Rank models by per-model mean accuracy across all questions and trials.

For each model l, compute the scalar score:

\[s_l^{\mathrm{avg}} = \frac{1}{MN}\sum_{m=1}^{M}\sum_{n=1}^{N} R_{lmn}\]

Higher scores are better; ranking is produced by rank_scores.

Arguments

R: binary response tensor (L, M, N) or matrix (L, M) promoted to (L, M, 1).
method: tie-handling rule for rank_scores.
return_scores: if true, return (ranking, scores).

source

Pass@k Family

Scorio.pass_at_k — Method

pass_at_k(R::AbstractArray{<:Integer, 3}, k; method="competition", return_scores=false)

Rank models by per-model Pass@k scores.

For each model l, define per-question success counts $nu_{lm} = \sum_{n=1}^{N} R_{lmn}$. Then:

\[s_l^{\mathrm{Pass@}k} = \frac{1}{M}\sum_{m=1}^{M} \left(1 - \frac{\binom{N-\nu_{lm}}{k}}{\binom{N}{k}}\right)\]

References

Chen, M., Tworek, J., Jun, H., et al. (2021).
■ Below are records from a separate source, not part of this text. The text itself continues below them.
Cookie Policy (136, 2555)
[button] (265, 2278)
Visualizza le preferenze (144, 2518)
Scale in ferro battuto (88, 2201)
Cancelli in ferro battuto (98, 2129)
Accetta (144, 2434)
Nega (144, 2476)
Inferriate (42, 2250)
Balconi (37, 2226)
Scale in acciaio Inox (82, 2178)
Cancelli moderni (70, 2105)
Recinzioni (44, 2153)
Evaluating Large Language Models Trained on Code. arXiv:2107.03374. https://arxiv.org/abs/2107.03374

source

Scorio.pass_hat_k — Method

pass_hat_k(R::AbstractArray{<:Integer, 3}, k; method="competition", return_scores=false)
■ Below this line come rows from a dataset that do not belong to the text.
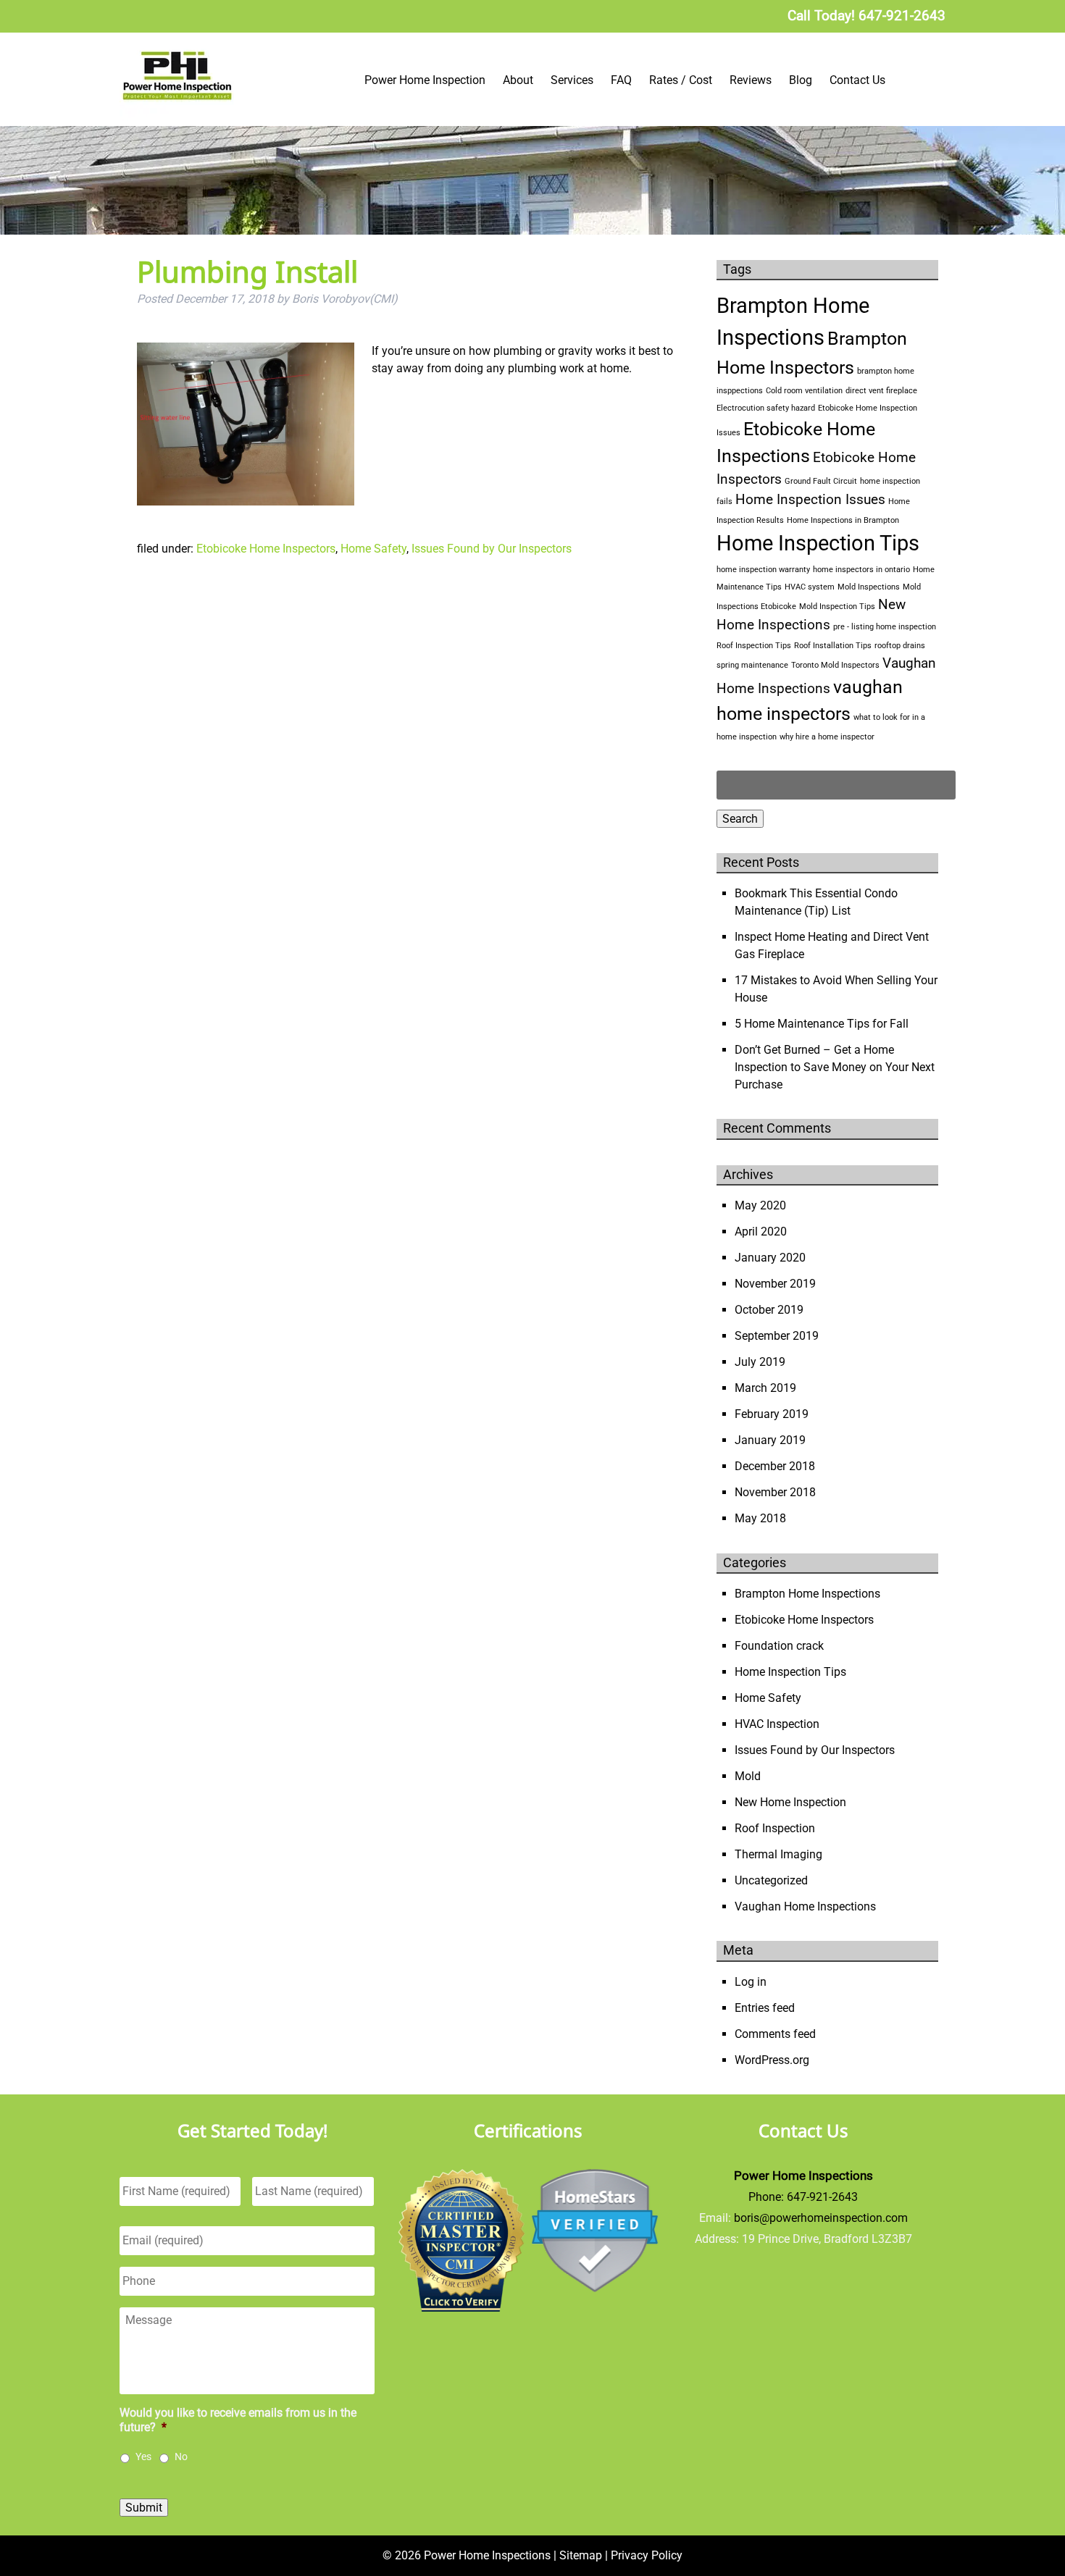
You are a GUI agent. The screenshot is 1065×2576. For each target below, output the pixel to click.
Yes (143, 2456)
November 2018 (775, 1492)
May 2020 (760, 1205)
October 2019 (769, 1310)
Rank models by per-model Pass-hat@k (G-Pass@k) scores.

With $nu_{lm} = \sum_{n=1}^{N} R_{lmn}$:

\[s_l^{\widehat{\mathrm{Pass@}k}} = \frac{1}{M}\sum_{m=1}^{M} \frac{\binom{\nu_{lm}}{k}}{\binom{N}{k}}\]

References

Yao, S., Shinn, N., Razavi, P., & Narasimhan, K. (2024). tau-bench: A Benchmark for Tool-Agent-User Interaction in Real-World Domains. arXiv:2406.12045. https://arxiv.org/abs/2406.12045

source

Scorio.g_pass_at_k_tau — Method

g_pass_at_k_tau(
    R::AbstractArray{<:Integer, 3},
    k,
    tau;
    method="competition",
    return_scores=false,

)

Rank models by generalized G-Pass@k_τ per model.

Let $X_{lm} ~ Hypergeometric(N, nu_{lm}, k)$ where $nu_{lm} = \sum_{n=1}^{N} R_{lmn}$. The score is:

\[s_l^{\mathrm{G\text{-}Pass@}k_{\tau}} = \frac{1}{M}\sum_{m=1}^{M} \Pr\!\left(X_{lm}\ge \lceil \tau k \rceil\right)\]

\[\Pr(X_{lm}\ge \lceil \tau k \rceil) = \sum_{j=\lceil \tau k \rceil}^{k} \frac{\binom{\nu_{lm}}{j}\binom{N-\nu_{lm}}{k-j}}{\binom{N}{k}}\]

References

Liu, J., Liu, H., Xiao, L., et al. (2024). Are Your LLMs Capable of Stable Reasoning? arXiv:2412.13147. https://arxiv.org/abs/2412.13147

source

Scorio.mg_pass_at_k — Method

mg_pass_at_k(R::AbstractArray{<:Integer, 3}, k; method="competition", return_scores=false)

Rank models by per-model mG-Pass@k scores.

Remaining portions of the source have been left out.